Before delving into details, I wish to make clear that I do not consider Dr. Mesa, currently the director of UT Health Cancer Center San Antonio, to be a quack or health fraudster. He is in fact quite well respected in the myeloproliferative neoplasm (MPN) community and has helped contribute to collective medical knowledge, including work that helped lead to the approval of the first JAK2 (Janus Kinase) inhibitor, ruxlitonib. A good amount of his most recent work focuses on quality-of-life (QOL) issues; in MPNs these can be significant, as I know this first-hand. Long time readers may remember that I have been dealing with a MPN myself, a type of hematological cancer that (in very simple terms) results in excessive proliferation in red cells, platelets, and/or most white cells. Research into QOL issues is certainly a noble and respectful pursuit, but there is a downside – frequent exposure to patient suffering and the search for solutions can lead to desperation; this in turn often leads to credulity and thus sub-par research. The three “Non-pharmacological complimentary [sic] approaches” he presents are diet (nothing strange, not complementary); Acceptance and Commitment therapy (ACT), a third wave cognitive behavioral therapy drawing heavily from behaviorism, a bit strange but psychotherapy is not CAM either; and most specifically, yoga. I’ll examine yoga in detail for readers.

Yoga

Yoga refers to a wide range of mystical beliefs and practices (built on top of and with many others) that range from very old to very new that had goals ranging from gaining invincibility in warriors to attaining Moksha (exemption to reincarnation) by the priestly classes.1 The yoga of current popular thought and practice, which I will discuss today, is about 100-150 years old. It was brought to the West due to the efforts of a few advocates; esoteric groups like the Theosophical Society, proponents of New Thought and New Age practices that sought to merge with other metaphysical concepts of healing. I term this post-Esalen medicine, after the center that had a tremendous effect on disseminating New Age, traditional, and “spiritual” ideas about health to the public.

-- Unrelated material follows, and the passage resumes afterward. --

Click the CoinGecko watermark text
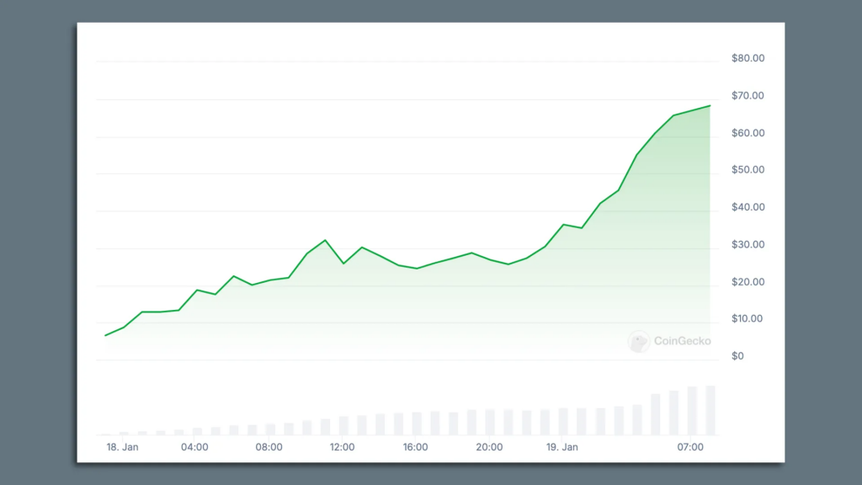[x=682, y=341]
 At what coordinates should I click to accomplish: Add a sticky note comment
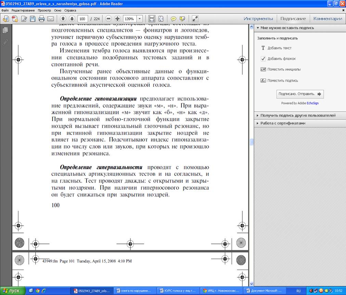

With that in mind, it is quite clear that Western yoga is not the ancient wisdom-filled panacea that proponents push as an almost essential tool on an individual’s journey to “wellness” through “self-care”. In reality, outside of biased narratives, the modern practice appears to be little more than appropriation of religious and cultural practices, modified and diluted in the name of profits or other self-serving interests, with no regard to the historic, societal, or scientific reality.

Once the spiritual trappings are removed it is simply a form of exercise, a very complicated stretching and breathing regimen, but still exercise (theologians can debate whether it’s still yoga). Exercise is a vital part of health and has always been a part of care in real medicine, there’s nothing strange about it once baseless metaphysical claims are removed. The danger is that it is not taught or promoted this way. I am not recommending against exercise, any physical activity is healthier than none, and, if you can separate the metaphysics from the exercise I will even go as far as saying yoga is fine. The question now is, why is it being treated differently from other exercise, and can it actually “treat” anything? Let’s evaluate the evidence.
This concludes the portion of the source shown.